О ком молчали, осыпаясь виноватыми взглядами.
После смерти Павлушка словно рос, расширяясь в значении. Вспоминались его слова, случаи из его тихой и неторжественной жизни. Особенно горела в памяти его экзекуция; никто уже не помнил ее повода; кто-то сказал про волосы, но на неуместного шутника зашикали и даже толкнули в грудь.
Николай Триярский, как друг Павлушки, озарился этим светом: его звали, на него смотрели, от него ждали поступков. Его любили и раньше, но осторожной любовью, не без ухмылки. Теперь они вдруг распустились к нему цветами симпатии – мелкими и невзрачными, как все, что только способно расцвести под хмурым солнцем казармы.
Была еще одна причина Николенькиной славы.
Его тихое, но все более осязаемое всемогущество. Проявилось оно вдруг, без умысла. Николенька шел по Оренбургской, углубившись в шинель от ветра; сжимал одну из звезд. Вдруг – Пукирев со свитой: «Куда это вы, а?!» Вспомнился Пукиреву Николенькин побег из-под ареста (а что тот под самыми пулями всю осаду простоял – забылось); рыгнул Пукирев огнем и дымом, всю свиту к стенам прижало. Только Николенька хрустальнейше улыбнулся, и шагнул прямо под огненные языцы, и влепил в пукиревские раздутые паруса такую пощечину, что градоначальник в лужу сел, словно для него налитую. Сидит, изо рта дымок ползет, на свиту: «Что смотрите? Не видите: поскользнулся? Сколько раз говорил здесь досок набросать, чтобы сообщение не затруднялось!» Все бросились вынимать начальство, а Николенька, потирая ладонь, отправился дальше – чувствуя, что совершил нечто полезное. Правда, что именно – сразу же забыл, да и все забыли, и свита, и сам Саторнил Самсоныч (только во сне, в перинах, оборонял щеку и кричал: «Пожалуюсь!»). Однако что-то отложилось в головах очевидцев; начальство при виде Николеньки приторнилось улыбками, и даже Маринелли вдруг как-то особенно посмотрел на своего родственника – словно впервые увидал.

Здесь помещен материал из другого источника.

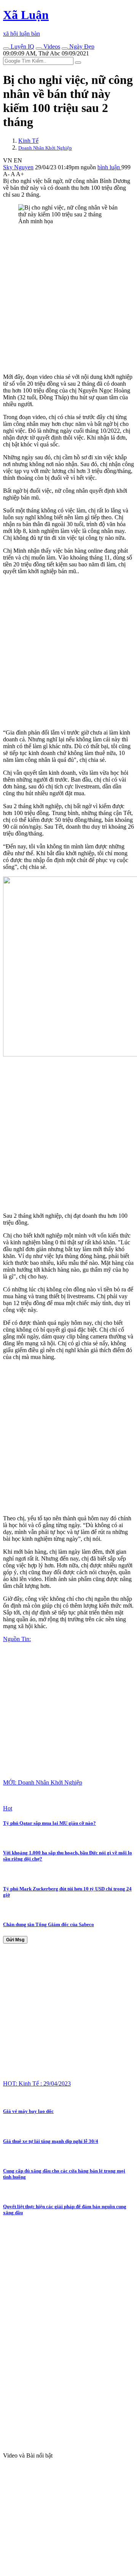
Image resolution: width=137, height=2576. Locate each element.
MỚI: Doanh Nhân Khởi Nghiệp (42, 1782)
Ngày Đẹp (81, 46)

Начали замечать: вспыльчивый стал Николенька, рукастый. До рук не доходило, но жесты – словно ударить готов, и металл в голосе. Теперь почти каждый вечер шли у них сходки. Развертывались карты, выверялся путь, по которому двинется отряд. Сколько было солдат, готовых к побегу? Горстка, ничтожное число, бросавшееся в предзимнюю степь; а дальше – Николенька вел пальцем по карте – пустыни, песок. Да и слухи поднялись, что Темир, развеянный в степи, снова сгустился где-то и ждал, истекая мщением.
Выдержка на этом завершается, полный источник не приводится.